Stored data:
****************

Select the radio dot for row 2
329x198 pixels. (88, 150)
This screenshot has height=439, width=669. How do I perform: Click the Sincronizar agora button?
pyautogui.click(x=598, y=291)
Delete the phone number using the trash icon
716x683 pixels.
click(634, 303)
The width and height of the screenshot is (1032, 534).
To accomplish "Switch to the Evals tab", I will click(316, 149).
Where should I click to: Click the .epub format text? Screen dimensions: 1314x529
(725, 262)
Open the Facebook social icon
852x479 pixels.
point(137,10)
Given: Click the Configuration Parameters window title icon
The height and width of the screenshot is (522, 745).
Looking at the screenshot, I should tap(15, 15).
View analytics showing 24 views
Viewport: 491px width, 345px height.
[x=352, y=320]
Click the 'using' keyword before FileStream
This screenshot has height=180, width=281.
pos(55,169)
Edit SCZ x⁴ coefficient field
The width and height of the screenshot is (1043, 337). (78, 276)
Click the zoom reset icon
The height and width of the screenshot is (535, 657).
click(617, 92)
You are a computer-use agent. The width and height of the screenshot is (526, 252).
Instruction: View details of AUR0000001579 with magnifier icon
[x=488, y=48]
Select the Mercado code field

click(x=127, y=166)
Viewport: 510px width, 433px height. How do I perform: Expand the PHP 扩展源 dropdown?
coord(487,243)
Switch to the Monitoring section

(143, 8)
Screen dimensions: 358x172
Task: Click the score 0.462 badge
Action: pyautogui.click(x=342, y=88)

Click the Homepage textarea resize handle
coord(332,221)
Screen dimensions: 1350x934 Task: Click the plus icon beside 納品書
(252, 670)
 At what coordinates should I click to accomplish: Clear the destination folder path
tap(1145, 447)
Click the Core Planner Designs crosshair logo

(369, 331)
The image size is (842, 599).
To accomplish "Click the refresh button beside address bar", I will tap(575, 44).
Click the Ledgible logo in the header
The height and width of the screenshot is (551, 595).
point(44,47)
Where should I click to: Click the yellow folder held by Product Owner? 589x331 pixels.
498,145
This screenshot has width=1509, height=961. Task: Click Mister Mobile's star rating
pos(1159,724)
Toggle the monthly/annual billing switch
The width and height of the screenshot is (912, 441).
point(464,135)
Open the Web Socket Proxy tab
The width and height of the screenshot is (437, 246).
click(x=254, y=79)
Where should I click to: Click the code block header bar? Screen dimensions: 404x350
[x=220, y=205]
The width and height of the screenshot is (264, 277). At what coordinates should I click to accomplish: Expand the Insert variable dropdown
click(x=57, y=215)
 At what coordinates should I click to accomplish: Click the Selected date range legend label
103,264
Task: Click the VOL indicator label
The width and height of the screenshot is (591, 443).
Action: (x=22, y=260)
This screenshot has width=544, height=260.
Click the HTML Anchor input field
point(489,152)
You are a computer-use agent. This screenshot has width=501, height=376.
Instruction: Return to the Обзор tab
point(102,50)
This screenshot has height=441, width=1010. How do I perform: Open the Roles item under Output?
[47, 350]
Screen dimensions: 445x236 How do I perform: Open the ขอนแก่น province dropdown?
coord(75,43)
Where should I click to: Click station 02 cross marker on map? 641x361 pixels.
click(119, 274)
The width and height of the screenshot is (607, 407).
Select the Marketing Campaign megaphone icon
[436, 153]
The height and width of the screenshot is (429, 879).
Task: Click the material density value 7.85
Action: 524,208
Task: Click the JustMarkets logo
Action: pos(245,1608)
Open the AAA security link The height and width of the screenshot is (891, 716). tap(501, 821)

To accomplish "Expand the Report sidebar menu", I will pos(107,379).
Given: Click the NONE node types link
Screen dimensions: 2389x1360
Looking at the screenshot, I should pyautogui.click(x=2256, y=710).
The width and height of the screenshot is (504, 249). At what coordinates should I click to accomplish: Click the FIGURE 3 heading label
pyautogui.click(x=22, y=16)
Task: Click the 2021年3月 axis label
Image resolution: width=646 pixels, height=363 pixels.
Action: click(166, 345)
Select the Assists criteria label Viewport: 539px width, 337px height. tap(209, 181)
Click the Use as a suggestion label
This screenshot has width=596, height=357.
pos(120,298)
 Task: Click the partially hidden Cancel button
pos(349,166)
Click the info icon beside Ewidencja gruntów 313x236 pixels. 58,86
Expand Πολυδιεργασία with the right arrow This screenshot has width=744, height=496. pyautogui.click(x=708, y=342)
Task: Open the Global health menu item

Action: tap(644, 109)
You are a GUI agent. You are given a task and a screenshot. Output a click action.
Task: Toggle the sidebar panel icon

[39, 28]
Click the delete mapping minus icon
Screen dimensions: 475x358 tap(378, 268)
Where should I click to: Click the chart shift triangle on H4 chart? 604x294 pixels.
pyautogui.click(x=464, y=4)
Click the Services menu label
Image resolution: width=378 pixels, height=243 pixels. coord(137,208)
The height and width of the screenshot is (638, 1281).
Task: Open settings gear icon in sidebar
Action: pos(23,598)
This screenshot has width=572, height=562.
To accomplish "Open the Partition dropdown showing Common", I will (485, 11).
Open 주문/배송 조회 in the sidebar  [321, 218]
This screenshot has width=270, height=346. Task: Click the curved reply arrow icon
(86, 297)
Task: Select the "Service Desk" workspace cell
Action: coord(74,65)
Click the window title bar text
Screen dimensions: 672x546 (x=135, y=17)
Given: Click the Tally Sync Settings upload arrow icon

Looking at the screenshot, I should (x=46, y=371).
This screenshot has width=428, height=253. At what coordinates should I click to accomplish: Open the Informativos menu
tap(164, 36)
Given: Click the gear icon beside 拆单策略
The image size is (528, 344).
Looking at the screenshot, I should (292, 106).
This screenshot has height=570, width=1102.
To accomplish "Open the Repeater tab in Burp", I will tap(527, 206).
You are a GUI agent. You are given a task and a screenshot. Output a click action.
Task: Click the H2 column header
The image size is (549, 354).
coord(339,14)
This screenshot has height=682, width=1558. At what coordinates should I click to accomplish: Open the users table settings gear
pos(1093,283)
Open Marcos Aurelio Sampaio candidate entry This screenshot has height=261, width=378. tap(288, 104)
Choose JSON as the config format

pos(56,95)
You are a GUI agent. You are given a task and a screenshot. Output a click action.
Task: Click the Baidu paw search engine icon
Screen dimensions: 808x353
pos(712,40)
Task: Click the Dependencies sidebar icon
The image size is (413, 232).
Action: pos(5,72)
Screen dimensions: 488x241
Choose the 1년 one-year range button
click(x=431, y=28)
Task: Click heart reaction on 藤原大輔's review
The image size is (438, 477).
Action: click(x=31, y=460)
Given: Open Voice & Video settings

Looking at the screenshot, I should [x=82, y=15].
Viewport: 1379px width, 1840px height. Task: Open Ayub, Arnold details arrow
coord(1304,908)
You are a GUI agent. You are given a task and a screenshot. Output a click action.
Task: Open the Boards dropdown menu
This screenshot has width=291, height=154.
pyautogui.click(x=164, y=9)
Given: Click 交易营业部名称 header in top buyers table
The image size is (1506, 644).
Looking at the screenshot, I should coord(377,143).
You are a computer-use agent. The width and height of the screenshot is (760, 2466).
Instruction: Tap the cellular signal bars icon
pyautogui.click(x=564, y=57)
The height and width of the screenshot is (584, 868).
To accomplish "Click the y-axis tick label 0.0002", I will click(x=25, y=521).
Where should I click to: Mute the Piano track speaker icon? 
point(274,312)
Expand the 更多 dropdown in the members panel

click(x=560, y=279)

****************

Prompt: A verbatim copy of all the records is to be produced.

Reply:
Select the radio dot for row 2
329x198 pixels. (88, 150)
This screenshot has height=439, width=669. How do I perform: Click the Sincronizar agora button?
pyautogui.click(x=598, y=291)
Delete the phone number using the trash icon
716x683 pixels.
click(634, 303)
The width and height of the screenshot is (1032, 534).
To accomplish "Switch to the Evals tab", I will click(316, 149).
Where should I click to: Click the .epub format text? Screen dimensions: 1314x529
(725, 262)
Open the Facebook social icon
852x479 pixels.
point(137,10)
Given: Click the Configuration Parameters window title icon
The height and width of the screenshot is (522, 745).
Looking at the screenshot, I should tap(15, 15).
View analytics showing 24 views
Viewport: 491px width, 345px height.
[x=352, y=320]
Click the 'using' keyword before FileStream
This screenshot has height=180, width=281.
pos(55,169)
Edit SCZ x⁴ coefficient field
The width and height of the screenshot is (1043, 337). (78, 276)
Click the zoom reset icon
The height and width of the screenshot is (535, 657).
click(617, 92)
You are a computer-use agent. The width and height of the screenshot is (526, 252).
Instruction: View details of AUR0000001579 with magnifier icon
[x=488, y=48]
Select the Mercado code field

click(x=127, y=166)
Viewport: 510px width, 433px height. How do I perform: Expand the PHP 扩展源 dropdown?
coord(487,243)
Switch to the Monitoring section

(143, 8)
Screen dimensions: 358x172
Task: Click the score 0.462 badge
Action: pyautogui.click(x=342, y=88)

Click the Homepage textarea resize handle
coord(332,221)
Screen dimensions: 1350x934 Task: Click the plus icon beside 納品書
(252, 670)
 At what coordinates should I click to accomplish: Clear the destination folder path
tap(1145, 447)
Click the Core Planner Designs crosshair logo

(369, 331)
The image size is (842, 599).
To accomplish "Click the refresh button beside address bar", I will tap(575, 44).
Click the Ledgible logo in the header
The height and width of the screenshot is (551, 595).
point(44,47)
Where should I click to: Click the yellow folder held by Product Owner? 589x331 pixels.
498,145
This screenshot has width=1509, height=961. Task: Click Mister Mobile's star rating
pos(1159,724)
Toggle the monthly/annual billing switch
The width and height of the screenshot is (912, 441).
point(464,135)
Open the Web Socket Proxy tab
The width and height of the screenshot is (437, 246).
click(x=254, y=79)
Where should I click to: Click the code block header bar? Screen dimensions: 404x350
[x=220, y=205]
The width and height of the screenshot is (264, 277). At what coordinates should I click to accomplish: Expand the Insert variable dropdown
click(x=57, y=215)
 At what coordinates should I click to accomplish: Click the Selected date range legend label
103,264
Task: Click the VOL indicator label
The width and height of the screenshot is (591, 443).
Action: (x=22, y=260)
This screenshot has width=544, height=260.
Click the HTML Anchor input field
point(489,152)
You are a computer-use agent. This screenshot has width=501, height=376.
Instruction: Return to the Обзор tab
point(102,50)
This screenshot has height=441, width=1010. How do I perform: Open the Roles item under Output?
[47, 350]
Screen dimensions: 445x236 How do I perform: Open the ขอนแก่น province dropdown?
coord(75,43)
Where should I click to: Click station 02 cross marker on map? 641x361 pixels.
click(119, 274)
The width and height of the screenshot is (607, 407).
Select the Marketing Campaign megaphone icon
[436, 153]
The height and width of the screenshot is (429, 879).
Task: Click the material density value 7.85
Action: 524,208
Task: Click the JustMarkets logo
Action: pos(245,1608)
Open the AAA security link The height and width of the screenshot is (891, 716). tap(501, 821)

To accomplish "Expand the Report sidebar menu", I will pos(107,379).
Given: Click the NONE node types link
Screen dimensions: 2389x1360
Looking at the screenshot, I should pyautogui.click(x=2256, y=710).
The width and height of the screenshot is (504, 249). At what coordinates should I click to accomplish: Click the FIGURE 3 heading label
pyautogui.click(x=22, y=16)
Task: Click the 2021年3月 axis label
Image resolution: width=646 pixels, height=363 pixels.
Action: click(166, 345)
Select the Assists criteria label Viewport: 539px width, 337px height. tap(209, 181)
Click the Use as a suggestion label
This screenshot has width=596, height=357.
pos(120,298)
 Task: Click the partially hidden Cancel button
pos(349,166)
Click the info icon beside Ewidencja gruntów 313x236 pixels. 58,86
Expand Πολυδιεργασία with the right arrow This screenshot has width=744, height=496. pyautogui.click(x=708, y=342)
Task: Open the Global health menu item

Action: tap(644, 109)
You are a GUI agent. You are given a task and a screenshot. Output a click action.
Task: Toggle the sidebar panel icon

[39, 28]
Click the delete mapping minus icon
Screen dimensions: 475x358 tap(378, 268)
Where should I click to: Click the chart shift triangle on H4 chart? 604x294 pixels.
pyautogui.click(x=464, y=4)
Click the Services menu label
Image resolution: width=378 pixels, height=243 pixels. coord(137,208)
The height and width of the screenshot is (638, 1281).
Task: Open settings gear icon in sidebar
Action: pos(23,598)
This screenshot has width=572, height=562.
To accomplish "Open the Partition dropdown showing Common", I will (485, 11).
Open 주문/배송 조회 in the sidebar  [321, 218]
This screenshot has width=270, height=346. Task: Click the curved reply arrow icon
(86, 297)
Task: Select the "Service Desk" workspace cell
Action: coord(74,65)
Click the window title bar text
Screen dimensions: 672x546 (x=135, y=17)
Given: Click the Tally Sync Settings upload arrow icon

Looking at the screenshot, I should (x=46, y=371).
This screenshot has width=428, height=253. At what coordinates should I click to accomplish: Open the Informativos menu
tap(164, 36)
Given: Click the gear icon beside 拆单策略
The image size is (528, 344).
Looking at the screenshot, I should (292, 106).
This screenshot has height=570, width=1102.
To accomplish "Open the Repeater tab in Burp", I will tap(527, 206).
You are a GUI agent. You are given a task and a screenshot. Output a click action.
Task: Click the H2 column header
The image size is (549, 354).
coord(339,14)
This screenshot has height=682, width=1558. At what coordinates should I click to accomplish: Open the users table settings gear
pos(1093,283)
Open Marcos Aurelio Sampaio candidate entry This screenshot has height=261, width=378. tap(288, 104)
Choose JSON as the config format

pos(56,95)
You are a GUI agent. You are given a task and a screenshot. Output a click action.
Task: Click the Baidu paw search engine icon
Screen dimensions: 808x353
pos(712,40)
Task: Click the Dependencies sidebar icon
The image size is (413, 232).
Action: pos(5,72)
Screen dimensions: 488x241
Choose the 1년 one-year range button
click(x=431, y=28)
Task: Click heart reaction on 藤原大輔's review
The image size is (438, 477).
Action: click(x=31, y=460)
Given: Open Voice & Video settings

Looking at the screenshot, I should [x=82, y=15].
Viewport: 1379px width, 1840px height. Task: Open Ayub, Arnold details arrow
coord(1304,908)
You are a GUI agent. You are given a task and a screenshot. Output a click action.
Task: Open the Boards dropdown menu
This screenshot has width=291, height=154.
pyautogui.click(x=164, y=9)
Given: Click 交易营业部名称 header in top buyers table
The image size is (1506, 644).
Looking at the screenshot, I should coord(377,143).
You are a computer-use agent. The width and height of the screenshot is (760, 2466).
Instruction: Tap the cellular signal bars icon
pyautogui.click(x=564, y=57)
The height and width of the screenshot is (584, 868).
To accomplish "Click the y-axis tick label 0.0002", I will click(x=25, y=521).
Where should I click to: Mute the Piano track speaker icon? 
point(274,312)
Expand the 更多 dropdown in the members panel

click(x=560, y=279)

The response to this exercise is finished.